Text block.
____________

Weekly Commentary: Disequilibrium

Much to the consternation of our allies, President Trump withdraws from the Iran nuclear deal. WTI crude adds another 1.5% (up 17% y-t-d) this week to the high since November 2014. Iran and Israel moved closer to direct military confrontation. With even 40% rates unable to staunch the bleeding, a stunned Argentine government warily negotiates an IMF bailout. Italy’s far right and far left parties – both populist, anti-establishment, anti-euro and anti-immigration – begin negotiations to form a coalition government. Malaysians elect 92-year old Mahathir Mohamad, ending the 60-year reign of the Barisan Nasional party (including Mahathir as prime minister between 1981 and 2003).

____________

Given entries.
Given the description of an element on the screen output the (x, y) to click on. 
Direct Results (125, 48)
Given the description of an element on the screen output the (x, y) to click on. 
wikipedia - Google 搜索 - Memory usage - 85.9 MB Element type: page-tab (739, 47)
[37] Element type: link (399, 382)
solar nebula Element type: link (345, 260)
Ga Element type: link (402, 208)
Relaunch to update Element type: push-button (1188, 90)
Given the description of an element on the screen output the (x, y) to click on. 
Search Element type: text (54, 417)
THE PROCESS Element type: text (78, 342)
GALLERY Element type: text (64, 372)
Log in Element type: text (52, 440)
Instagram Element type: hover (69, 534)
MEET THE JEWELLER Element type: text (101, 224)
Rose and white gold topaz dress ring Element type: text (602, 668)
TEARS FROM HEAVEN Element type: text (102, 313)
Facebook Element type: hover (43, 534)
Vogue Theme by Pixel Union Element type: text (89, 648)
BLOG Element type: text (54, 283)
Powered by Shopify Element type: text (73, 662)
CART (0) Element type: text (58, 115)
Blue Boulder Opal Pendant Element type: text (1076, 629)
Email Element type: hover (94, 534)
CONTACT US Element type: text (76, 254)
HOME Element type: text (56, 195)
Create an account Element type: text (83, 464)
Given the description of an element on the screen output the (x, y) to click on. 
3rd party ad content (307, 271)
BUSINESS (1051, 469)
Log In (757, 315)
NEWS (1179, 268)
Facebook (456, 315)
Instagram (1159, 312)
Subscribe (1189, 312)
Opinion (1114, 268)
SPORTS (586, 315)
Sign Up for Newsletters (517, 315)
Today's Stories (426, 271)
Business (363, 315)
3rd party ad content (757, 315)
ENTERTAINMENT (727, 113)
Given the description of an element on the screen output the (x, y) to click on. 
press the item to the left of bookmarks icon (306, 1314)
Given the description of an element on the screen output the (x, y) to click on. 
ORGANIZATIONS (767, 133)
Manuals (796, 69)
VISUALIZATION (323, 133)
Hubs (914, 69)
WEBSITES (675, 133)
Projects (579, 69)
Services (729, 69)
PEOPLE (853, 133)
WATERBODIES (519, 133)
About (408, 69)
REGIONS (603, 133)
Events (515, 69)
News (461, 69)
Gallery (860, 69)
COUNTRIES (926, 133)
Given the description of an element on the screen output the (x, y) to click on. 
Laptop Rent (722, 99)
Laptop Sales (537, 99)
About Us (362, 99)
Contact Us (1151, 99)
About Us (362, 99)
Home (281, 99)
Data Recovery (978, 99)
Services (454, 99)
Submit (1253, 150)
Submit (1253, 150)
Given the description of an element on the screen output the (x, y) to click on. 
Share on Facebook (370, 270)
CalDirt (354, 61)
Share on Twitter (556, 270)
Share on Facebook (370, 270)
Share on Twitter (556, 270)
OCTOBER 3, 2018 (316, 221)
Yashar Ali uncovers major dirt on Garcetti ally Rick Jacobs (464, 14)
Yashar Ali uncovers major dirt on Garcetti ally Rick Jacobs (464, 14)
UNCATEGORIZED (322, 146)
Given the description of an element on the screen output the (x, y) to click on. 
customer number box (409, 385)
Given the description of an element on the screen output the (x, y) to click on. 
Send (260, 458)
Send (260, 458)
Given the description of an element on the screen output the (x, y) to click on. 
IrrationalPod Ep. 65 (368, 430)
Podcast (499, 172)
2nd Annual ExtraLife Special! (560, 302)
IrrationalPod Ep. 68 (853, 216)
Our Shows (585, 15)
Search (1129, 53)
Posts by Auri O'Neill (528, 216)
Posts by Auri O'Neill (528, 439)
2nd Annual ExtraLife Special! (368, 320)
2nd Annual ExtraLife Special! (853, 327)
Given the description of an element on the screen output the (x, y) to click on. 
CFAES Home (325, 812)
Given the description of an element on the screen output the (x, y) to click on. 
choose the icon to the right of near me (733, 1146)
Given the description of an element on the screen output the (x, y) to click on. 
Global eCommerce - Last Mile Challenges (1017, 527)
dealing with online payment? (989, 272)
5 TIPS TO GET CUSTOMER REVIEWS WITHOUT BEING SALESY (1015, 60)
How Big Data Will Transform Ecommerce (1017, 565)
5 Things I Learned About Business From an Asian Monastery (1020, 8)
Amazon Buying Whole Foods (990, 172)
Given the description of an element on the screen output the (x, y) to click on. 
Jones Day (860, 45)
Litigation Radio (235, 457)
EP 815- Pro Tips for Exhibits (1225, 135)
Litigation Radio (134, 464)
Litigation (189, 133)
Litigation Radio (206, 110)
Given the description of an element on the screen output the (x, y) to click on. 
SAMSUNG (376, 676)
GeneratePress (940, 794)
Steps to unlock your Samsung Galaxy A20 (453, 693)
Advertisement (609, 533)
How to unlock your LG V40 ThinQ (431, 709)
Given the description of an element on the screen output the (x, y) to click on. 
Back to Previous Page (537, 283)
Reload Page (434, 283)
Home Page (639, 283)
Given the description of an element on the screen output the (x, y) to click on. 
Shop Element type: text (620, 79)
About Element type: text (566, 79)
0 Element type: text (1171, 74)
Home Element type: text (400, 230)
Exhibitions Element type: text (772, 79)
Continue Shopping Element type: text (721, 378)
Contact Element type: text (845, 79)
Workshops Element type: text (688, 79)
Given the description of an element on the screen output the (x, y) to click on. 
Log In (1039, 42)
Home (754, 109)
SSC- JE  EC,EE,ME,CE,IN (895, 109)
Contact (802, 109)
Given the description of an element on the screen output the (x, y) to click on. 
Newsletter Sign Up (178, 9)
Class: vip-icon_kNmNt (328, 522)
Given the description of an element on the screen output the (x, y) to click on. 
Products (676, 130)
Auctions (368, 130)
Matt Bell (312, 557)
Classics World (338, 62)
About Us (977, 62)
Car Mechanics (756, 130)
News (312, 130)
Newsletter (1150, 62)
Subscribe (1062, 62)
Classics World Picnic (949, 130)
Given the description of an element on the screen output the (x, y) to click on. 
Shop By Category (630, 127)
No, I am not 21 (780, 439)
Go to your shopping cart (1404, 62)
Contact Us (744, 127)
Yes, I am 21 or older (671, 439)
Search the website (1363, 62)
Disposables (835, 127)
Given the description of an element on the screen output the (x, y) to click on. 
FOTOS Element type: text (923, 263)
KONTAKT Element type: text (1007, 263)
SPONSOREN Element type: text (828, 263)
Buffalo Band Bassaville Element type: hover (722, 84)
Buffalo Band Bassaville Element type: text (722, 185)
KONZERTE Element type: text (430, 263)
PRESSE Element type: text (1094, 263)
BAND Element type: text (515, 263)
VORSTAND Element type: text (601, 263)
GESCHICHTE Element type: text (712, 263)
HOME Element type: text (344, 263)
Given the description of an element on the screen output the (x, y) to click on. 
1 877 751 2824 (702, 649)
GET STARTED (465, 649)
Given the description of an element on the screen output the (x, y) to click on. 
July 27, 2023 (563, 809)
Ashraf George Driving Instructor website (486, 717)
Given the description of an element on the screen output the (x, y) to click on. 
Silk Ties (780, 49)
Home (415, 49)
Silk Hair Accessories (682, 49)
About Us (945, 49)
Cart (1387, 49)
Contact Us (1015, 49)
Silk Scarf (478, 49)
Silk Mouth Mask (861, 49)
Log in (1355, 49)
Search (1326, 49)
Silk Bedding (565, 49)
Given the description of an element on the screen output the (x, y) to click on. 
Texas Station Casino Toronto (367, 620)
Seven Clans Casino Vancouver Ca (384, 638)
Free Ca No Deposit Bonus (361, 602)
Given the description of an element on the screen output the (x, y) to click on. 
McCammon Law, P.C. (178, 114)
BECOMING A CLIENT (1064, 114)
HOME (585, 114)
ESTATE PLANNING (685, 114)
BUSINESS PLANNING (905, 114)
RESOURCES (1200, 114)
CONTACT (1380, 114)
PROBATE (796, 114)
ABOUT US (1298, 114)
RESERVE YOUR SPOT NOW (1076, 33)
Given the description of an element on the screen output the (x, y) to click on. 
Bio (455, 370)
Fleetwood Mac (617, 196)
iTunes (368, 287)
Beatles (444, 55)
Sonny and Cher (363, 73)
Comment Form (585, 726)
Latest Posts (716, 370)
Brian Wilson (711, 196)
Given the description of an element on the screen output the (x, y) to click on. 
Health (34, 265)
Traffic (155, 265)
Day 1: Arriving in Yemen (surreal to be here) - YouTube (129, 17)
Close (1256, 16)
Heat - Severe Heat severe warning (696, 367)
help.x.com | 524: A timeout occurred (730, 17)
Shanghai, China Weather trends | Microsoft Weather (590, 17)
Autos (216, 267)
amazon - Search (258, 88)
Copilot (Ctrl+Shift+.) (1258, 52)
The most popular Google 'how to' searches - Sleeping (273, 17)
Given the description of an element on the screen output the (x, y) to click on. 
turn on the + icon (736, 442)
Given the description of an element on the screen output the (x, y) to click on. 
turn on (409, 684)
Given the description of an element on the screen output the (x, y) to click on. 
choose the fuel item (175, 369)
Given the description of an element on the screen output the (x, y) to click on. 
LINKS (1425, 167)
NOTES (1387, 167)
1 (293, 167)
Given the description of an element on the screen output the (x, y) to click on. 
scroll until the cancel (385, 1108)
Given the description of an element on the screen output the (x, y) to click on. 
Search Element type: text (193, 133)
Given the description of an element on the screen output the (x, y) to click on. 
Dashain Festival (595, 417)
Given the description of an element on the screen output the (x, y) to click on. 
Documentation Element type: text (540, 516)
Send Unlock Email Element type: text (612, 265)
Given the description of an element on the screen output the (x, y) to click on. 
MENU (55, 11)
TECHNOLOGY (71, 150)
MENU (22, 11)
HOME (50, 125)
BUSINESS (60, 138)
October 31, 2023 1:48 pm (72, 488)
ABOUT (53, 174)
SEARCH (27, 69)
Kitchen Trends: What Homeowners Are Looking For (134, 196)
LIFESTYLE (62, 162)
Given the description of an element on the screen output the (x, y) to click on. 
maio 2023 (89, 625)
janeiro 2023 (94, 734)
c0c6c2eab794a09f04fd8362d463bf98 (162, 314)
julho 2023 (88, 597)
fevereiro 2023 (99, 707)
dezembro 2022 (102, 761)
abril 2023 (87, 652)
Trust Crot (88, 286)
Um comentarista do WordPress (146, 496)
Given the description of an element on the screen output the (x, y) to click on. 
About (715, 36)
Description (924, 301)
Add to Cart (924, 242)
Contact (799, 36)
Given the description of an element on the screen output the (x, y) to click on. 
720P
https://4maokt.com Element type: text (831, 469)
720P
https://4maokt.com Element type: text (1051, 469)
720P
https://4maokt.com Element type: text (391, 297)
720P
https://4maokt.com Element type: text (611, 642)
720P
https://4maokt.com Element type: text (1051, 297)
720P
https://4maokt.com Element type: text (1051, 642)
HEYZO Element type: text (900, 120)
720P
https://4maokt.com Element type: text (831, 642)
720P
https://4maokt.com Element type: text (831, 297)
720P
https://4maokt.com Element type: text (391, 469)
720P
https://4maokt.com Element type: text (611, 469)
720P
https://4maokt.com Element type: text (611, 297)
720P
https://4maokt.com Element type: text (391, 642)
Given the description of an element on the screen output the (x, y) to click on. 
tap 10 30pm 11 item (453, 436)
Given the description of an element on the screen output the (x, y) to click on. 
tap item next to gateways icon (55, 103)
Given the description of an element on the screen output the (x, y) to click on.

____________

Parts of the exercise.
• A. In the commentary on disequilibrium, how much did WTI crude gain this week?
• B. Reproduce the passage of the commentary on disequilibrium between "Much to the" and "1981 and 2003).", inclusive.

Full answers.
• A. 1.5%

• B.
Much to the consternation of our allies, President Trump withdraws from the Iran nuclear deal. WTI crude adds another 1.5% (up 17% y-t-d) this week to the high since November 2014. Iran and Israel moved closer to direct military confrontation. With even 40% rates unable to staunch the bleeding, a stunned Argentine government warily negotiates an IMF bailout. Italy’s far right and far left parties – both populist, anti-establishment, anti-euro and anti-immigration – begin negotiations to form a coalition government. Malaysians elect 92-year old Mahathir Mohamad, ending the 60-year reign of the Barisan Nasional party (including Mahathir as prime minister between 1981 and 2003).